A few weeks after my father died in June 2018, I got a call from President Cyril Ramaphosa. He offered me his condolences and, because we are almost the same age, we were able briefly to reminisce about our dads. It was a warm and thoughtful call and I’ve never forgotten it.
Since then I’ve looked for more signs of the compassion and empathy I was offered that day, and I’m sad to say it is almost never there in public. I looked in vain for it during Covid. And again when surgeons at Charlotte Maxeke Hospital wrote begging for his help when the provincial government did literally nothing after a massive fire devastated its oncology resources. He never replied.
He never, or extremely seldom, visits the sick or the old or the poor or the frightened, and there are so many of those in the country he runs. How would it hurt him to try?
It’s almost as if there are two Cyrils. A caring friend and a remote politician. I suppose the latter stood him in good stead on Wednesday as he sat next to US President Donald Trump in the White House trying to face down a reprehensible man intent on shaking him down over fabricated claims that white Afrikaner farmers in South Africa are the victims of genocide and land theft.

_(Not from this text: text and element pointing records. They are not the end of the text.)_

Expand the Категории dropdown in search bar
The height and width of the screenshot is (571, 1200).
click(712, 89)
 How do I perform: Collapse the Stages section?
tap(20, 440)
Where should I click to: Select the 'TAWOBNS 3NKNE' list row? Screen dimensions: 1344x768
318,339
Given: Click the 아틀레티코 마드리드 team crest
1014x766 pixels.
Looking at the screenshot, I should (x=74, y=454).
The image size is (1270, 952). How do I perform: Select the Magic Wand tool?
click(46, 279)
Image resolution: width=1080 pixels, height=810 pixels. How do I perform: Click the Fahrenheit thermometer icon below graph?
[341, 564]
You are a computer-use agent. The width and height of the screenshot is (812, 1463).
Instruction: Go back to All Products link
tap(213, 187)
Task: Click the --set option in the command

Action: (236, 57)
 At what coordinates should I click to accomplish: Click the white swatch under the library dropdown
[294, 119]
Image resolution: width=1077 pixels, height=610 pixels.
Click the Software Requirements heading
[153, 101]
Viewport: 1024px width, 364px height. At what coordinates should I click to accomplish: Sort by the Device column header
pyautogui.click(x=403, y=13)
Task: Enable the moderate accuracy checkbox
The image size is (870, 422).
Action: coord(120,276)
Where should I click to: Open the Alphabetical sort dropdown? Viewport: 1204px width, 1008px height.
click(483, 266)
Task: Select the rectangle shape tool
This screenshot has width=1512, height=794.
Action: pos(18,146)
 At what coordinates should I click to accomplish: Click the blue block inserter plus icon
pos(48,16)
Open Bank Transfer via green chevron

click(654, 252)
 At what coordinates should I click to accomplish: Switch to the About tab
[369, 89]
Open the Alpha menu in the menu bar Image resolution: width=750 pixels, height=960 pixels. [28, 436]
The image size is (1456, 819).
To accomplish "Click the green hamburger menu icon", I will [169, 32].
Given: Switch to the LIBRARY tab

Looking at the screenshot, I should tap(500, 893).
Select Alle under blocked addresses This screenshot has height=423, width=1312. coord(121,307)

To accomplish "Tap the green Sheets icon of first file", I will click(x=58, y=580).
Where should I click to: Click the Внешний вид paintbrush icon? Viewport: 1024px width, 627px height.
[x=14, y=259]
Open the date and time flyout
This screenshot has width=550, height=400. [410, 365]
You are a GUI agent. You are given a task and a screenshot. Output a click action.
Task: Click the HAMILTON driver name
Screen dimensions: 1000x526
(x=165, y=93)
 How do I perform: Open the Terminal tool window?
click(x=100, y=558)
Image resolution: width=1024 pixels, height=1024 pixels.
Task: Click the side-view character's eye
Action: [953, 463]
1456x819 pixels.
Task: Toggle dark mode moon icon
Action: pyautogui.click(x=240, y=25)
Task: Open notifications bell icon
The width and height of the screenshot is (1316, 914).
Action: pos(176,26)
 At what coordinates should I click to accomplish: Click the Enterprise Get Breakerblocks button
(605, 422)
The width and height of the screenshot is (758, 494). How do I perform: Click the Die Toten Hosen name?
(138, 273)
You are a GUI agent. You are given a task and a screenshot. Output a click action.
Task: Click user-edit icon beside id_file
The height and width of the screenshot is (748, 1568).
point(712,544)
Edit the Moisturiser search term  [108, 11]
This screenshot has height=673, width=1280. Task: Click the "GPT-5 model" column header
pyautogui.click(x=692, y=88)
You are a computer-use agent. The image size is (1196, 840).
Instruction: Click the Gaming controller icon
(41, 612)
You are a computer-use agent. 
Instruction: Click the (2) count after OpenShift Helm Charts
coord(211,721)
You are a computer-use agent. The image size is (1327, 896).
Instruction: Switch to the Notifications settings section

A lot of people think he should have fought back harder as Trump piled lie upon lie about life in our country, but I think he did well. He kept his composure and had the foresight to bring a smart mix of South Africans into the Oval Office. As Trump tried to provoke him, first DA leader and agriculture minister John Steenhuisen brilliantly intervened, followed by a critical and possibly deciding contribution from Johann Rupert and a chilling description of black rural life from Cosatu leader Zingiswa Losi.
It may be too much to hope the visit will result in a gentler, kinder country. There are local elections next year, an ANC leadership election at the end of 2027 and a general election in 2029
All in, Ramaphosa had entered the viper’s nest and survived. It was no small feat. And at no stage was Trump “disrespected” — which he thoroughly deserved to be. Social media obviously went berserk, bursting with praise and criticism of every word uttered in the room, most of it of little value. Our world now belongs to the extremes and, as we know, the middle ground is always to be avoided. It is where the accidents happen.
It is easy to criticise when you weren’t there. The room was stuffed full and mostly hostile, and Trump was showing off. When you have 30 seconds to speak under pressure like that it is almost impossible to be immaculate, and anyway you’re talking to an authentic crackpot.
The Oval Office ambush was followed by a lunch lasting nearly two hours, a long time for leaders to be together and, having had his public show, Trump may even have softened a little. Ramaphosa seemed sure he’d at least attend the G20 summit in Johannesburg in November. That would greatly annoy Ramaphosa’s right-wing critics.
Bigger questions remain about what was really achieved. The pause on Trump’s 30% tariffs on imports from South Africa ends on July 9. The 30% would lay waste to the auto industry here and potentially cost many hundreds of thousands of jobs. Some of the work to do a trade deal at least began in Washington.
It may be too much, however, to hope the visit will result in a gentler, kinder country. There are local elections next year, an ANC leadership election at the end of 2027 and a general election in 2029.
Ramaphosa may have been persuaded on Wednesday to do more about crime, but it is not his style. When he recently expressed surprise at the state of Johannesburg, where he lives, his response was to hold a meeting with the city’s “stakeholders”. He already has a business group looking at crime so what more could he do? He isn’t going to arm white farmers and he doesn’t have budget for more police.
And try as he might he is simply incapable of creating employment for the poor. “We want direct foreign investment,” he said in Washington, telling Trump there are 600 US companies invested in South Africa. But the truth is that number hasn’t changed in 30 years, largely because the ANC has almost completely encrusted the investment case here with ideologically-driven social policy that makes investing just too much trouble.
Even with the genocide accusation defanged, it is still the case that, however hard it may be, he just passed an entirely populist law to make it possible to expropriate property without any compensation. Why? Who does that with 45% unemployment? Why impose racial quotas in the workplace? How does that improve the investment case? Facts matter, yes. There’s no genocide but it’s also a fact that South Africa is a poorly governed and dangerous mess.
I’m glad he survived the White House, but unless he can find some deep inner strength to lead from the front, Ramaphosa is heading for a most ignominious political sunset.